Exercise details: Copy the data below word for word, from the line with "Locate an element on the screen." up to and including the line with "center [1084, 74].", and leave the pictures out.

■ ■ ■

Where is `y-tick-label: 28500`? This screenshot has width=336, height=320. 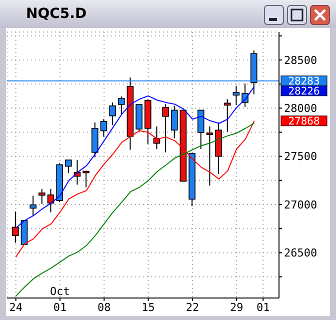 y-tick-label: 28500 is located at coordinates (301, 60).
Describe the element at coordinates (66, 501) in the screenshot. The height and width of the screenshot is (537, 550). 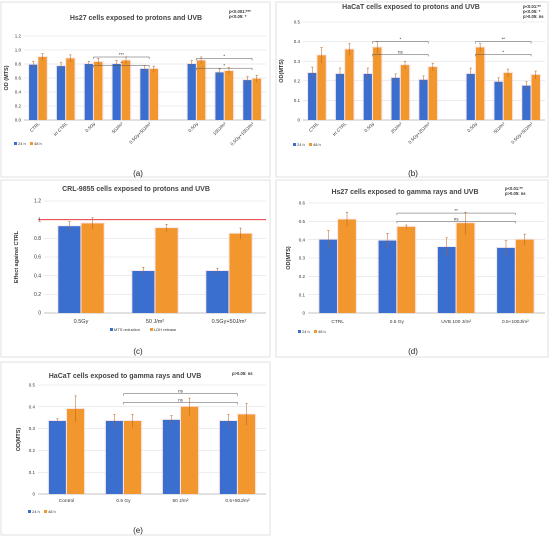
I see `x-tick-label: Control` at that location.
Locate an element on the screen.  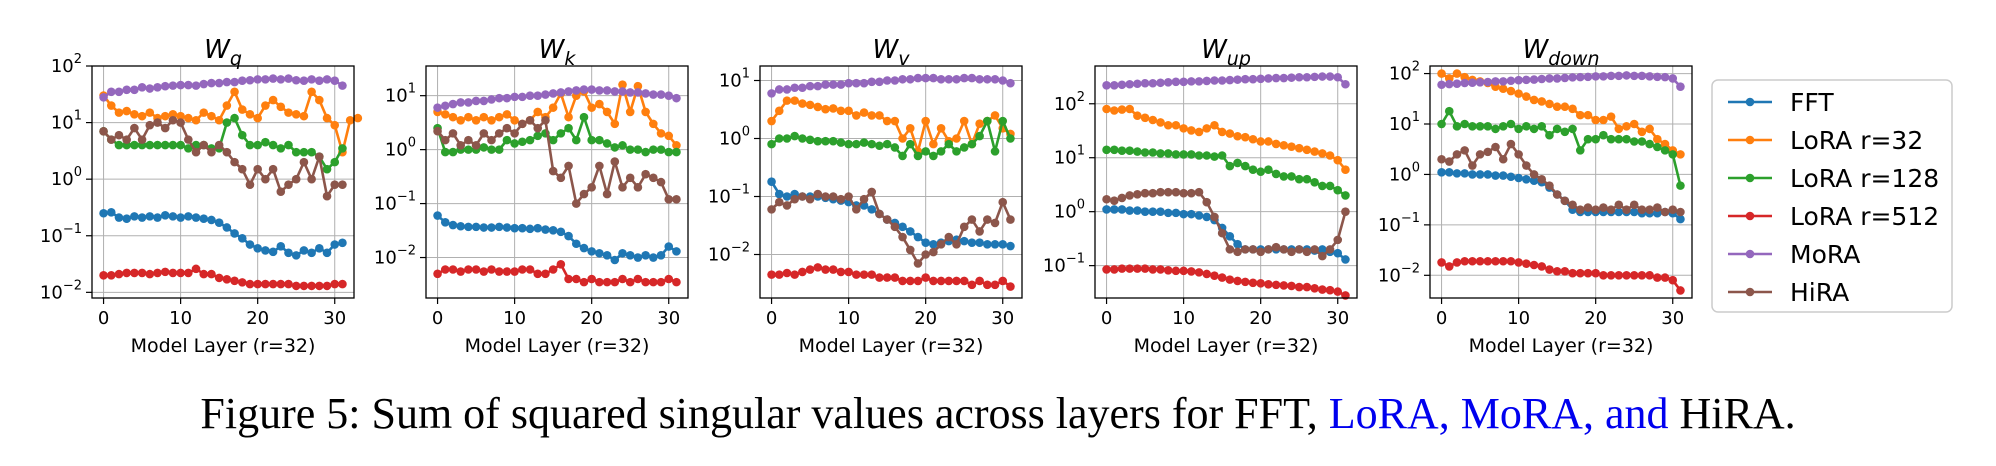
plot-frame is located at coordinates (891, 182).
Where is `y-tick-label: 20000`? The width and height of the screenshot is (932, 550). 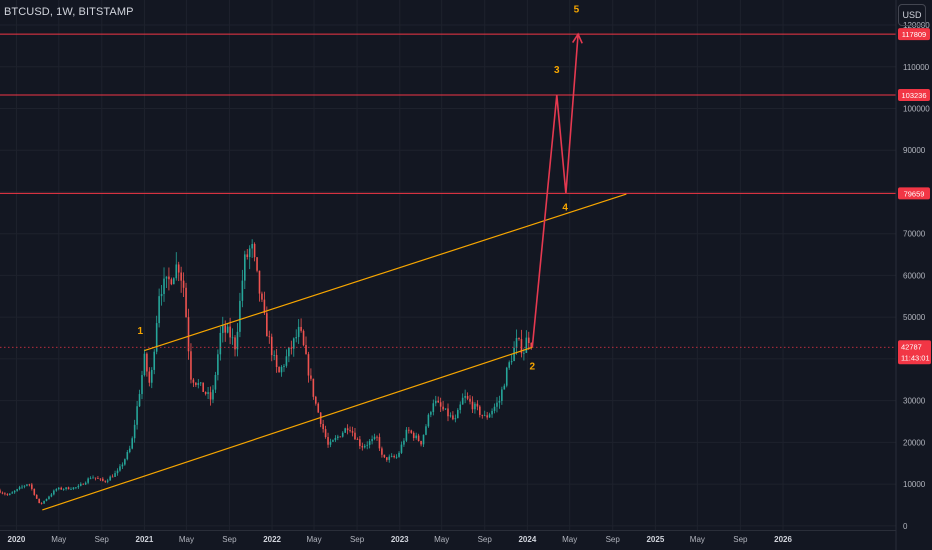
y-tick-label: 20000 is located at coordinates (914, 442).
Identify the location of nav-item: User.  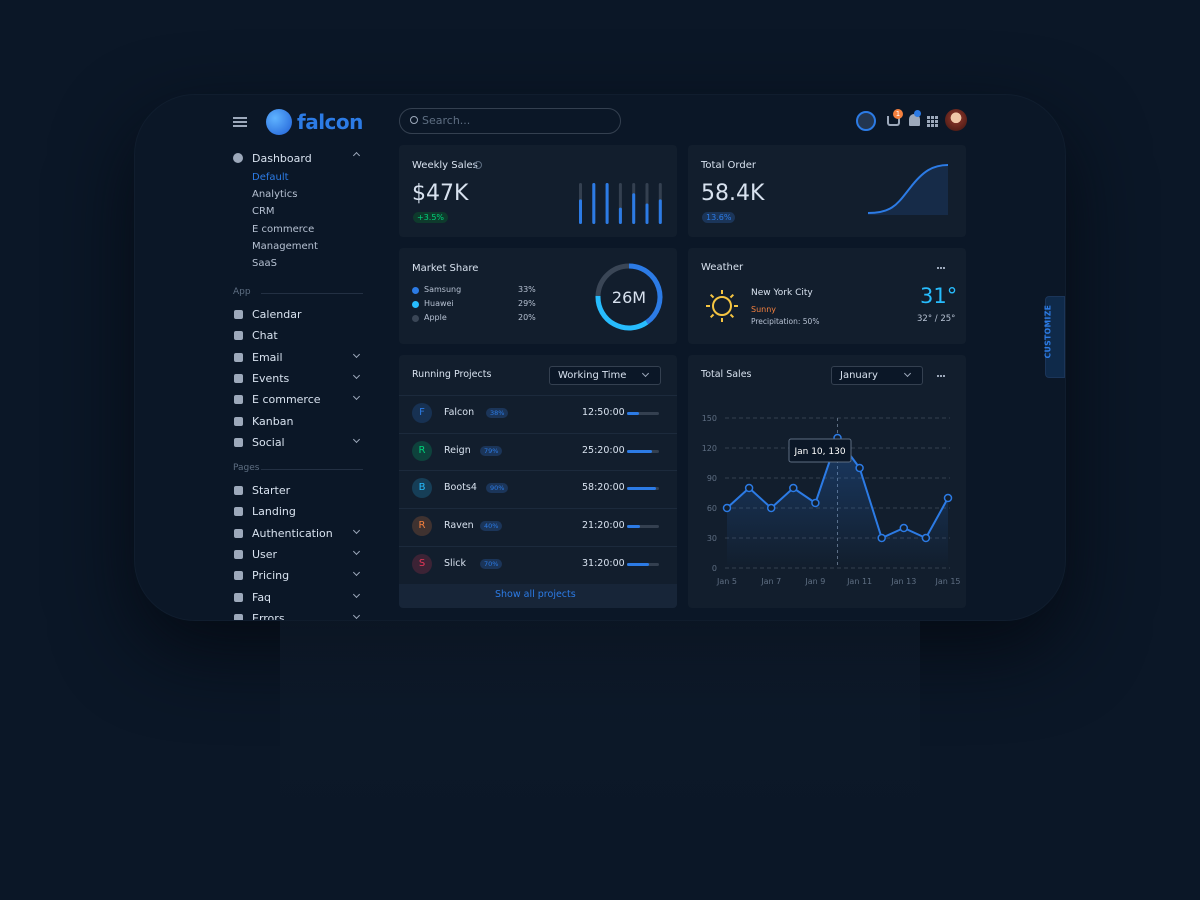
(265, 554).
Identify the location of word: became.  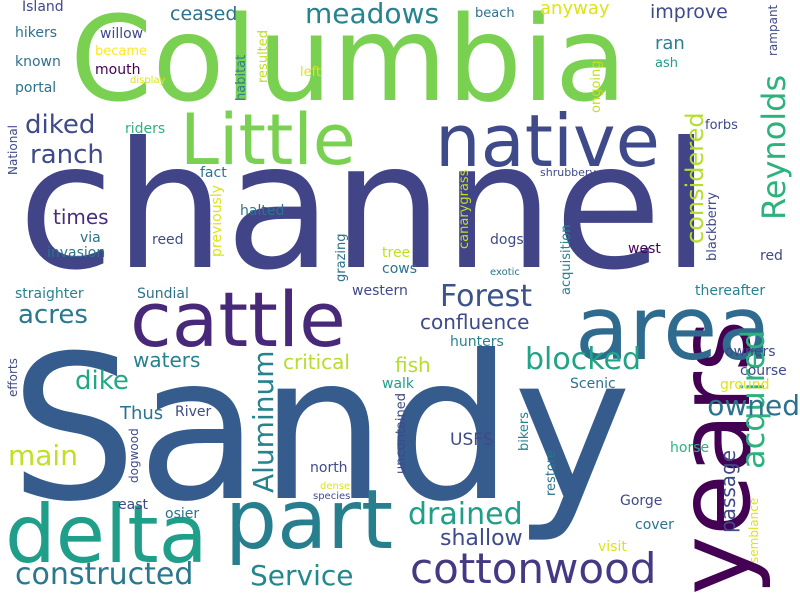
(122, 52).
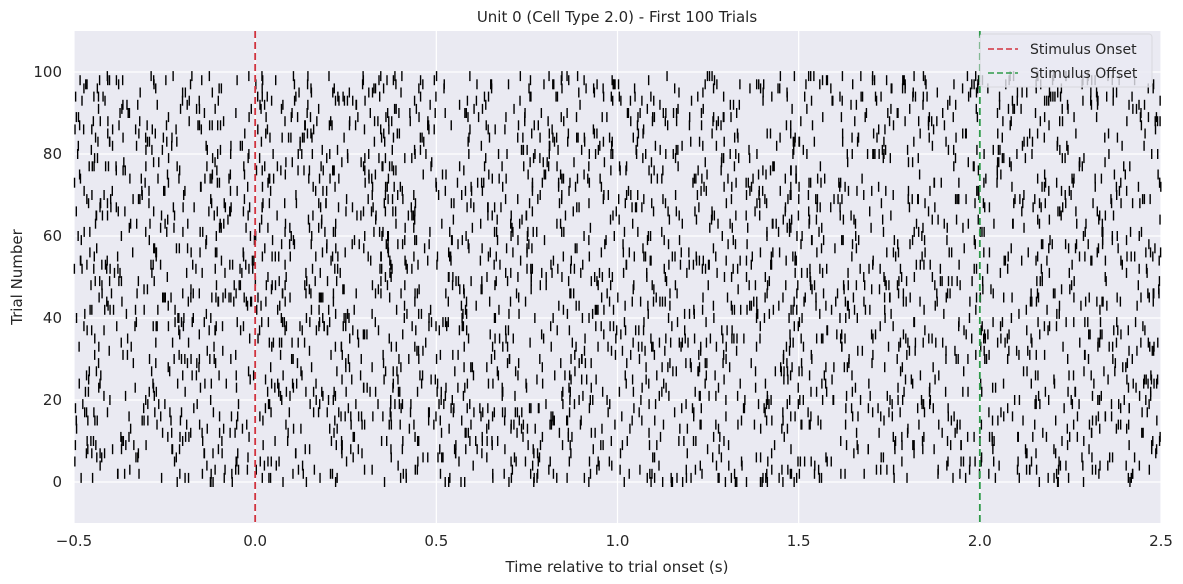 The width and height of the screenshot is (1183, 584). What do you see at coordinates (1084, 74) in the screenshot?
I see `legend-label-offset: Stimulus Offset` at bounding box center [1084, 74].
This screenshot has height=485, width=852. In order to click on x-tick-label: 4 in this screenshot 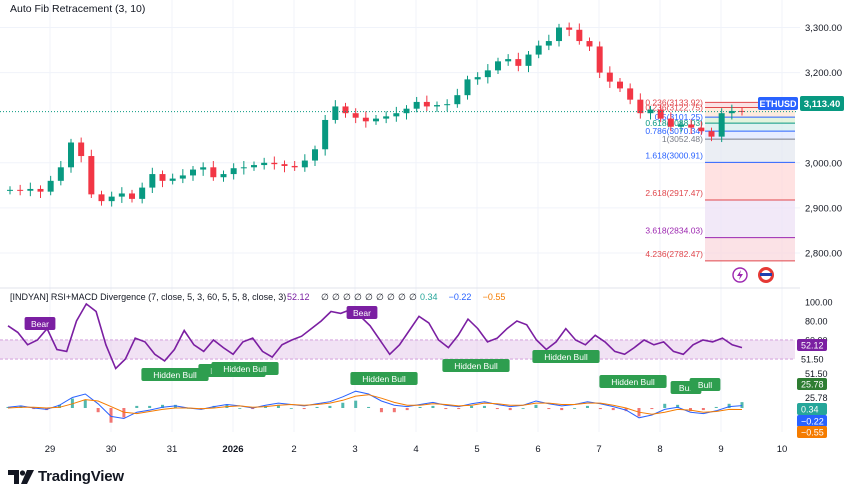, I will do `click(416, 450)`.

■ ■ ■

Exercise solution:
Locate an element on the screen.  
plot-frame is located at coordinates (891, 182).
Where is `y-tick-label: 20000`? The width and height of the screenshot is (932, 550). 
y-tick-label: 20000 is located at coordinates (914, 442).
Identify the location of nav-item: User.  
(265, 554).
Identify the location of word: became.  
(122, 52).
 The width and height of the screenshot is (1183, 584). What do you see at coordinates (1084, 74) in the screenshot?
I see `legend-label-offset: Stimulus Offset` at bounding box center [1084, 74].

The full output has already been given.